Embedded. Ausgangssperre, Tag 40. Ja, nee, is klar…

Zum runden Jubiläum der Ausgangssperre schauen wir ausnahmsweise mal nicht nach Straßburg, sondern nach Berlin. Wo ebenso wie in Stuttgart ein paar Hundert Demonstranten um Covid-19 gebettelt haben.

Das Virus SARS-CoV-2 greift offenbar nicht nur die Lungen an... Foto: ScS EJ

(KL) – Tag 40 und langsam merkt man, dass das Coronavirus nicht nur die körperliche Gesundheit vieler Mitmenschen angegriffen hat, sondern auch den einen oder anderen reichlich verwirrt. Als ob es das Virus nicht gäbe, haben in Berlin und Stuttgart jeweils ein paar Hundert Demonstranten für die freie Ausübung des Demonstrationsrechts ohne lästige Barriere-Gesten, Sicherheitsabstand und anderen Schutz gegen das Virus demonstriert. Dabei waren nach TV-Berichten zahlreiche AfD-Anhänger und andere, die sich „das Grundgesetz wiederholen“ wollen. Wenn sie sich noch ein wenig anstrengen, dann schaffen sie es noch, dass das bisher relativ glimpflich davon gekommene Deutschland das Virus doch noch volle Breitseite abbekommt.

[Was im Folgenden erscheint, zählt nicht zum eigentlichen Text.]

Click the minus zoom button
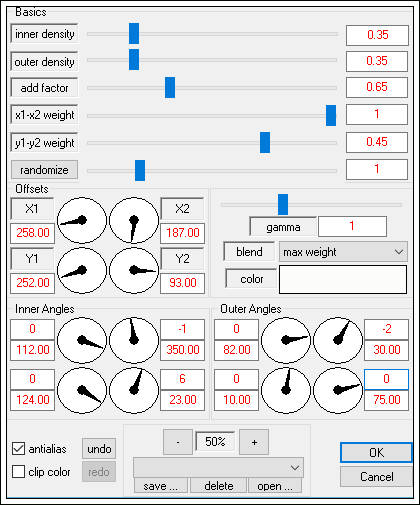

Die Diskussionen in Deutschland und Frankreich entwickeln sich gerade in entgegengesetzte Richtungen. Das ist sehr seltsam vor dem Hintergrund, dass ab Montag in allen Bundesländern eine Pflicht zum Tragen einer Gesichtsmaske beim Einkaufen und in den öffentlichen Verkehrsmitteln herrscht. Einerseits versuchen die Behörden also, die Bevölkerung vor dem Virus zu schützen und Entwicklungen wie in Italien, Frankreich, den USA oder Großbritannien zu verhindern, andererseits gibt es inzwischen in Deutschland eine Diskussion, dass man sich nicht so anstellen solle, die paar Toten wären nicht so schlimm. Frei nach dem Motto „am Ende sterben wir ja ohnehin alle“. Das stimmt. Das ist nun mal die Finalität des Lebens, der Tod. Dass sich jetzt allerdings Rechtsextreme und andere entnervte Zeitgenossen zum Herren über Leben und Tod aufschwingen und das Risiko für sich und vor allem andere eingehen, in Berlin und Stuttgart Cluster wie in der Lombardei und dem Elsass entstehen zu lassen, das weist eigentlich eher darauf hin, dass dieses Virus nicht nur die Lungen angreift.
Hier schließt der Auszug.